O Conselho Federal da Ordem dos Advogados do Brasil (OAB), no final de 2020, mostrou o rumo a ser seguido. Promoveu-se uma alteração do Regulamento Geral do Estatuto da Advocacia e da OAB para estabelecer a paridade de gênero e uma política de cotas raciais para negros (pretos e pardos), com um percentual de 30%, a partir das eleições realizadas em 2021.
Em 2009, por força da Lei n. 12.034, definiu-se que cada partido ou coligação, nas eleições proporcionais (Câmara dos Deputados, Câmara Legislativa, Assembleias Legislativas e Câmaras de Vereadores), preencherá um mínimo de 30% (trinta por cento) e um máximo de 70% (setenta por cento) das vagas para candidaturas de cada gênero.
PublicidadeEntre as medidas práticas a serem implementadas, o quanto antes, está a adoção da paridade de gênero nos colegiados e tribunais com competências decisórias de natureza administrativa ou judicial. Afinal, garantir a igualdade de participação de homens e mulheres em importantes instâncias de poder na sociedade tem um potencial enorme para fortalecer e multiplicar a ideia de tratamento isonômico entre os gêneros e reduzir os espaços de reprodução do machismo e da misoginia.
O contexto desenhado demonstra o tamanho do equívoco da indicação de um homem, mesmo que seja altamente qualificado, para preencher a vaga que será aberta no Supremo Tribunal Federal com a aposentadoria da Ministra Rosa Weber. Raras vezes é possível identificar com tanta clareza se a defesa do avanço dos espaços femininos é meramente retórica ou uma convicção que se manifesta por meio de ações assertivas quando surge a oportunidade.
O momento é especialmente delicado. A participação feminina no órgão máximo do Poder Judiciário já é insuficiente. Temos apenas duas ministras em um colegiado de onze cadeiras. Se o Presidente da República indicar um homem para a vaga que será aberta, a presença feminina na Corte será reduzida para a solitária atuação da Ministra Carmen Lúcia. Resta saber se o senhor Luís Inácio Lula da Silva, como registrado no início deste texto, pretende inscrever esse monumental erro na sua biografia política.
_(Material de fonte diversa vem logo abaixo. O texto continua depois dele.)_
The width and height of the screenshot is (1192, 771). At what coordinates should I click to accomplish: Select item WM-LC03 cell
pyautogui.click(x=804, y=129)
Importa destacar que diversos setores da sociedade brasileira, em especial os atores do sistema de Justiça, enfatizam a singular oportunidade de uma mulher negra ser alçada ao Supremo Tribunal Federal. Uma decisão nessa linha seria um acerto em dose dupla por parte do Chefe do Poder Executivo Federal. Com um só ato, seriam confrontadas duas das maiores formas de discriminação observadas atualmente. Juristas negras, com as credenciais exigidas pela Constituição, não faltam. A advogada Soraia Mendes, por exemplo, reúne um significativo apoio da sociedade civil para ocupar o elevado posto.
A recente escolha da advogada Edilene Lôbo como Ministra Substituta do Tribunal Superior Eleitoral é uma notícia positiva que merece comemoração. No entanto, essa escolha é claramente insuficiente e não pode ser utilizada como uma espécie de justificativa de que as mulheres já foram contempladas o bastante, permitindo assim que a futura vaga no Supremo Tribunal Federal seja preenchida por um homem.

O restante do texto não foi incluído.